En Calimaya, el presidente municipal era un tal Eliseo Jardón y, según registra la Monografía municipal (IMC/Amecrom, 1999), en 1928 hubo una terrible epidemia de gripe que causó tanta muerte que hubo ocasiones en que al abrir la puerta de las casas se encontraba a los habitantes muertos en el suelo.

 

Pero el Profesor Mosquito tuvo suerte pues, según su propio dicho, él habría vivido menos de un año en Calimaya y, siendo un bebé aún, se habría venido a vivir a Toluca con su familia, precisamente al barrio de San Juan Chiquito, en una casa ubicada entre las hoy calles de Sor Juana y Santos Degollado.

 

Dejemos que él mismo cuente las condiciones en que tuvo lugar su nacimiento, mismas que describe en el Plumaje del Mosco.

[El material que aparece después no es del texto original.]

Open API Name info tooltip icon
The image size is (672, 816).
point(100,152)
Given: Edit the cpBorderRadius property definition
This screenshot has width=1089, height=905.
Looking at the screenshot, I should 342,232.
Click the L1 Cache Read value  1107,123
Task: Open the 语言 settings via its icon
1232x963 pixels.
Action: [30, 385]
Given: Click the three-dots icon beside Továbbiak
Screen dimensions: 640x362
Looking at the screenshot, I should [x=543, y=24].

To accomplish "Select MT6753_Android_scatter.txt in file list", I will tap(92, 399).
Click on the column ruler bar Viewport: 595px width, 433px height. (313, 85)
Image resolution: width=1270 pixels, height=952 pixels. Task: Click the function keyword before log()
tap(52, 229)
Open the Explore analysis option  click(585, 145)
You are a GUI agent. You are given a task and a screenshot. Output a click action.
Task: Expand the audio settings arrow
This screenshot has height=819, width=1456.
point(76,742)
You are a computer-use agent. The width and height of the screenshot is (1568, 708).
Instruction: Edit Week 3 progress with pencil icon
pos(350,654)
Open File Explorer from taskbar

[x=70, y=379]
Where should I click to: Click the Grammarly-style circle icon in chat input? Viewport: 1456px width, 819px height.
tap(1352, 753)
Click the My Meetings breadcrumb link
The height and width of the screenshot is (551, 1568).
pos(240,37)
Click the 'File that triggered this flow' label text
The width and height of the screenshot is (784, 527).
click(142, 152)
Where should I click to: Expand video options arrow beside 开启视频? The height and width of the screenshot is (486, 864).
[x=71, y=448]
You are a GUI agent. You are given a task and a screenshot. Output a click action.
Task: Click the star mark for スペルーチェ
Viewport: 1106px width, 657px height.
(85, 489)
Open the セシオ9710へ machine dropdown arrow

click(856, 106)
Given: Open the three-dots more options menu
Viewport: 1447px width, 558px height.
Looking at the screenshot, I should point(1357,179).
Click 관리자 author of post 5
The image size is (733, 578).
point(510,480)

Apuntes autobiográficos (debo advertir a quien tenga la piel muy delgada que el Mosquito utiliza frases y expresiones que hoy se consideran discriminatorias y sexistas):

 

Nací en 1927, en Calimaya y en un rincón. Por lo menos eso se desprende del hecho confesado por mi padre de que a las cuatro de la madrugada fue por la rinconera que habría de llevar adelante el vulgar trámite de jalarme al mundo. La primera luz que vi fue la de algunas velas de sebo y no he vuelto a ver, sin anteojos, mucho más que esa.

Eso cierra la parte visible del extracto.